China exerts great economic and political influence over the Korean peninsula, whereas Seoul has huge cultural sway over China. No country has captured the popular imagination of Chinese youth like South Korea. The Korean drama My Love from the Star about a powerful alien who falls in love with a Korean woman, has become the most watched soap opera in the history of Chinese internet portal Baidu. Episodes of the series have been watched over four billion times in China. Meanwhile, concerts of Korean pop groups have led to near-riots in Chinese cities.

In fact, Korea’s growing pop culture influence in China, known as the ‘Korean Wave’ (韓流), comes in part from a concerted government effort. The state-owned Export-Import Bank of Korea purposely loans money to food and entertainment firms in order to spread influence in Asia. As CEO Kim Yong-hwan explains “We believe Korean dramas, pop songs and traditional dishes have huge growth potential. Exporters of such cultural content deserve more investment and financial support…In this age of globalization, Korea is being understood through its pop culture. It should be carefully fostered and developed..We plan to select about 10 promising firms and nurture them into globally competitive players. We need to make hallyu (“Korean Wave”) sustainable and more globally accepted.”

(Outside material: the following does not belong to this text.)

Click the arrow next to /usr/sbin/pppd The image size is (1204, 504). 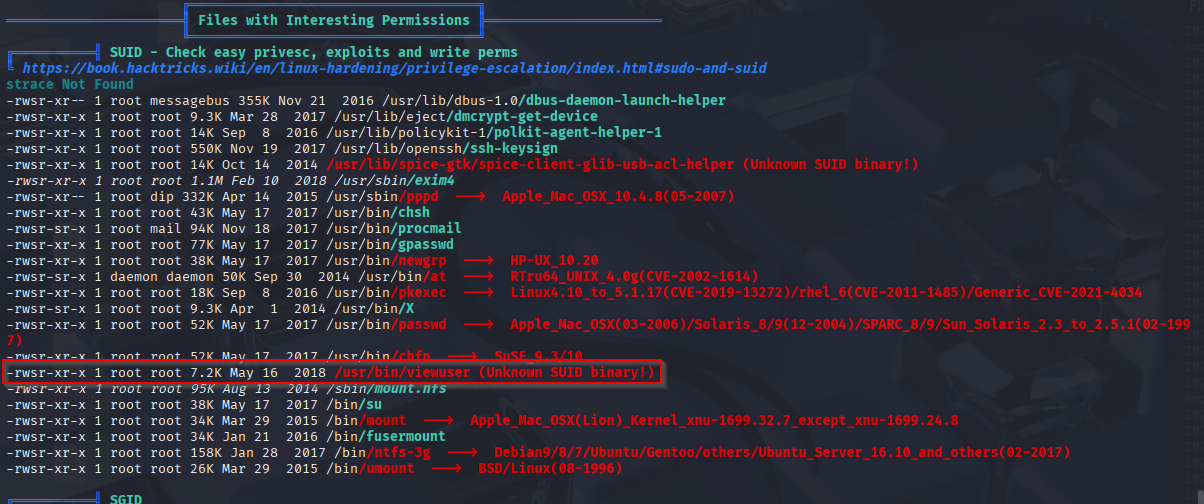[x=470, y=196]
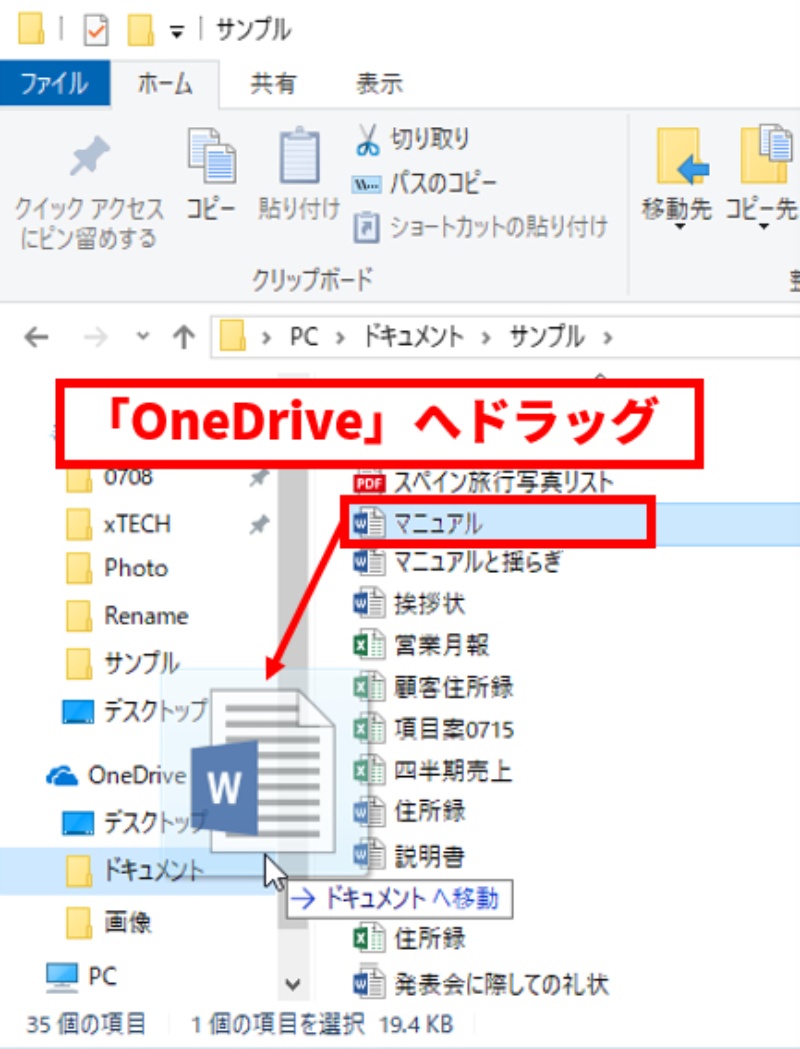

The effort appears to be paying off in China, both literally and figuratively. Former Chinese premier Wen Jiabao praised the “Korean Wave” sensation, saying “Between China and South Korea is a longstanding history of cultural exchange, this has benefits for the spirit of communication, mutual understanding, and deepening friendship between the two countries’ peoples…. the Chinese government considers the hallyu phenomenon to be a vital contribution towards mutual cultural exchanges flowing between China and South Korea.”

Why has Korean popular culture so resonated with Chinese audiences? According to Jung-Bong Choi, assistant professor of Cinema Studies at NYU’s Tisch School of the Arts, a shared cultural heritage and Chinese government censorship play significant roles: “China is still unable to produce something that can be comparable to American products or Japanese products, Chinese people, with their rising income levels, want to watch and consume more than what’s available in their TV programmes… China’s cultural sphere is heavily governed by the state which is, I think, slightly out of sync with people’s desires. So they want something that pleases their own aesthetics and cultural values, not from China and not from Japan…and not from America. So where do they go? It’s Korean products.”

As strong cultural and economic forces draw South Korea and China closer, the political sphere remains much more complicated. Seoul will have to navigate carefully its political and economic relationships with Washington, Beijing and Tokyo. Meanwhile, Beijing’s best possible eventual outcome may be Korean unification, drawing a reunited Korea back into the Sinosphere. In the meantime, trade will boom, Chinese office workers will continue to watch My Love from the Star on their Samsung phones, and the two Koreas, armed with Chinese and American-made weaponry, will stare each other down across the world’s most militarized frontier.